本文将其划分为了两种类别，即服务端渲染和客户端渲染，下面将介绍对于两种网页我们该怎么爬取。

服务端渲染

浏览的页面，是由服务器渲染后直接返回的，有效信息包含在请求的 HTML 页面里面，比如豆瓣电影 Top 250 这个站点。

我们打开网页，右键显示源代码，可以看到，里面有我们需要的电影名、评分、主演、导演等信息。

这就简单了，对于服务端渲染的页面，HTML 里面已经有我们需要的信息，我们只需要解析 HTML 即可。代码如下：

用 node 内置的 HTTPS 模块发出一个 GET 请求（因为我们在浏览器里面输入豆瓣的 URL 进行访问，也是 GET 请求），在数据响应结束事件，即 end 事件里，借助第三方的 cheerio 模块解析 HTML，之后我们就像使用 jQuery 一样，选中信息所在的 HTML 节点，组织数据即可。

function spiderMovie(index) {
  // 开始请求 豆瓣地址
  https.get('https://movie.douban.com/top250?start=' + index, function (res) {
    var pageSize = 25;
    var html = '';
    var movies = [];
    res.setEncoding('utf-8');
    res.on('data', function (chunk) {
      html += chunk;
    });
    res.on('end', function () {
      var $ = cheerio.load(html);
      $('.item').each(function () {
        // 限制 当前 item 下面的 .pic img
        var picUrl = $('.pic img', this).attr('src');
        var movie = {
          title: $('.title', this).text(),
          star: $('.info .star .rating\_num', this).text(),
          link: $('a', this).attr('href'),
          picUrl: picUrl
        };
        if (movie) {
          movies.push(movie);
        }
        downloadImg('./img/', movie.picUrl);
      });
      saveData('./data/movie-data' + (index / pageSize) + '.json', movies);
    });
  }).on('error', function (err) {
    console.log(err);
  });
}

在上面的代码中，我们已经获取数据，现在我们爬取的电影数据保存在本地为 JSON 文件，电影封面将其下载到本地。
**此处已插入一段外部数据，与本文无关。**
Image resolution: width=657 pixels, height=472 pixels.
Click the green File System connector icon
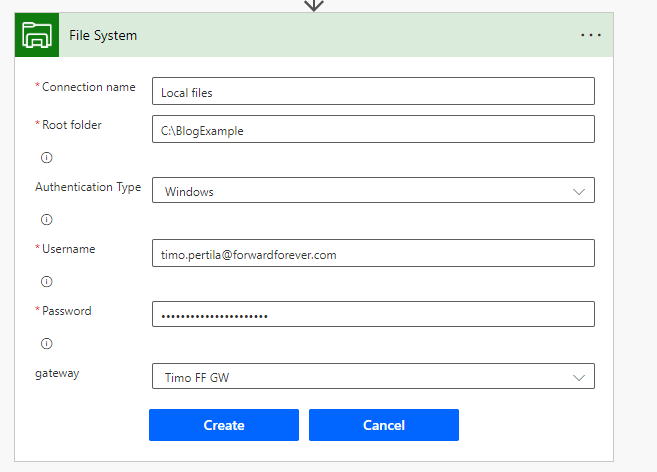tap(37, 35)
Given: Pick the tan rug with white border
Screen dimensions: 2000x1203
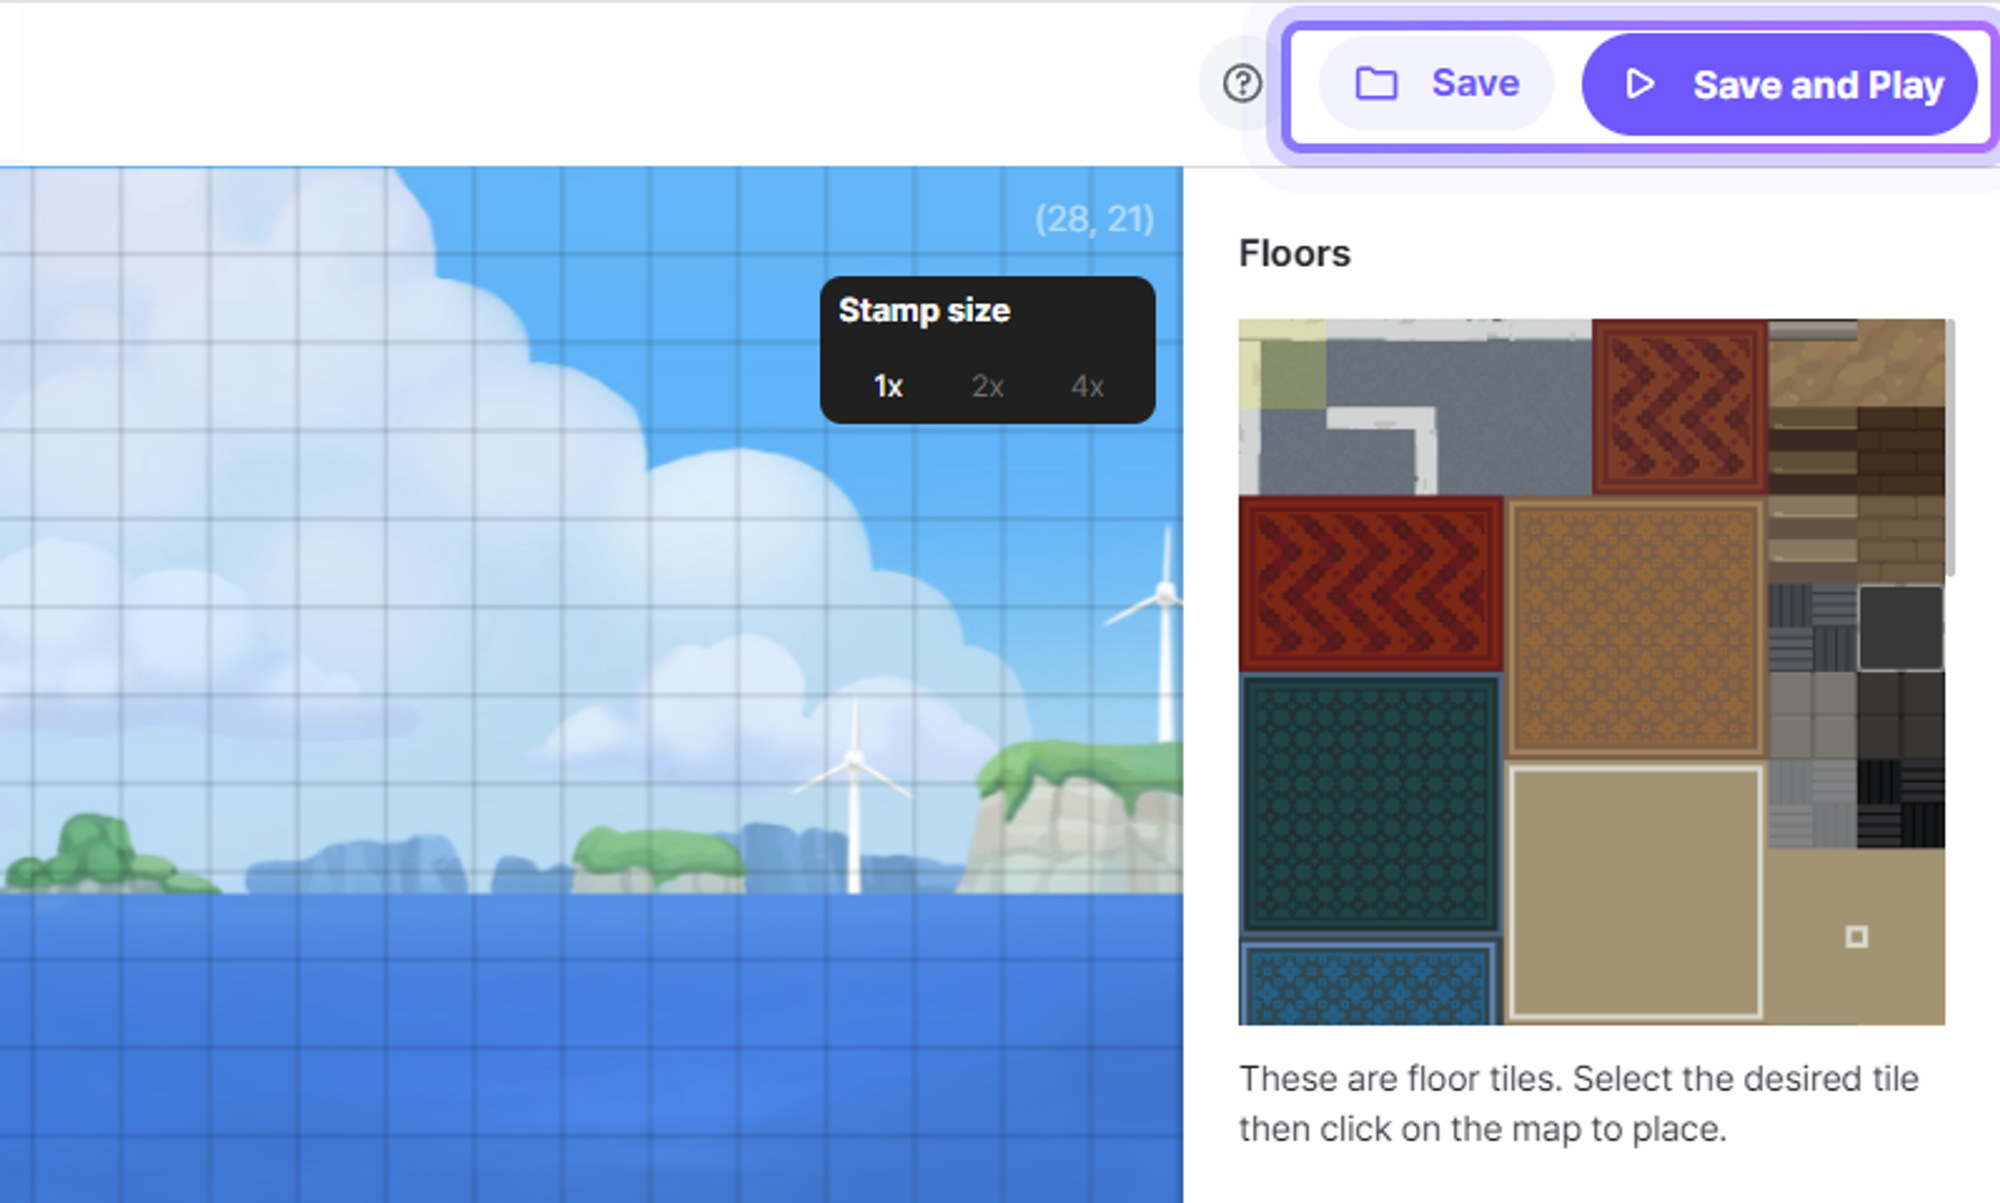Looking at the screenshot, I should [x=1635, y=893].
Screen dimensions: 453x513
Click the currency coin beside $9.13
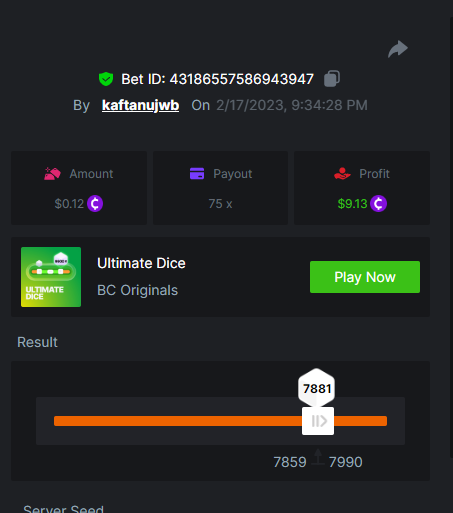pyautogui.click(x=379, y=204)
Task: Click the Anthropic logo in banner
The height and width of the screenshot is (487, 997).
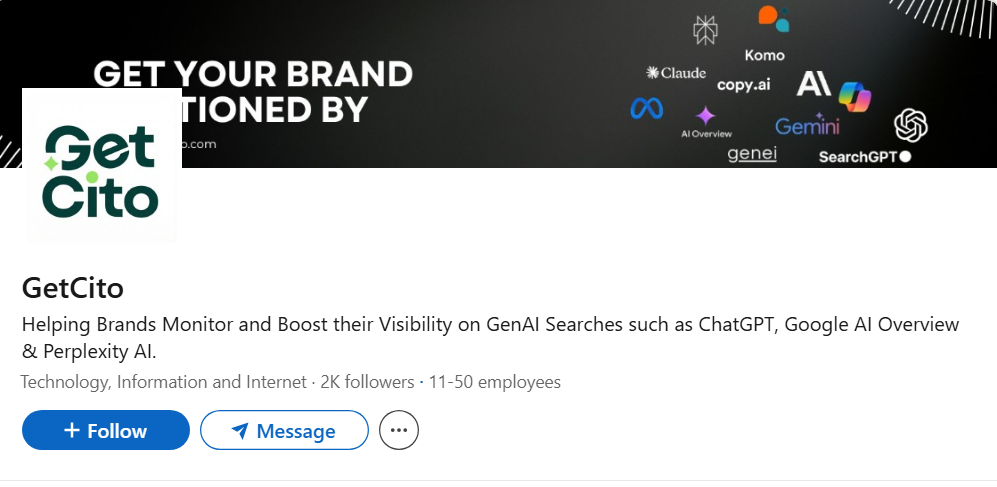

/\*\* \* 下载图片 @param { string } imgDir 存放图片的文件夹 @param { string } url 图片的URL地址 \*/
function downloadImg(imgDir, url) {
  // 先得到 流
  https.get(url, function (res) {
    res.pipe(fs.createWriteStream(imgDir + path.basename(url)))
  }).on('error', function (err) {
    console.log(err);
  });
}
/\*\* \* \* @param {\*} path path 保存数据的文件夹 \* @param {\*} movies 电影信息数组 \*/
function saveData(path, movies) {
  console.log(movies);
  fs.writeFile(path, JSON.stringify(movies, null, ' '), function (err) {
    if (err) {
      return console.log(err);
    }
    console.log('Data saved');
  });
}
spiderMovie(0);

大功告成。

客户端渲染

页面的主要内容由 JavaScript 渲染而成，和客户端渲染不同的就是，我们需要的信息不再是服务端返回在 HTML 里面，而是 JavaScript 生成。

比如现在我们有一个需求：

爬取本平台，即 gitbook-chat 所有 Chat 的前三页数据。

在使用中我们也有感受，打开 https://gitbook.cn/ 服务端返回的 Chat 数据，只有第一页的，后面两页的数据需要等我们滚动到底部才会加载的，那么后面两页的数据就属于需要 JavaScript 发出请求构造页面的，后面两页就属于客户端渲染。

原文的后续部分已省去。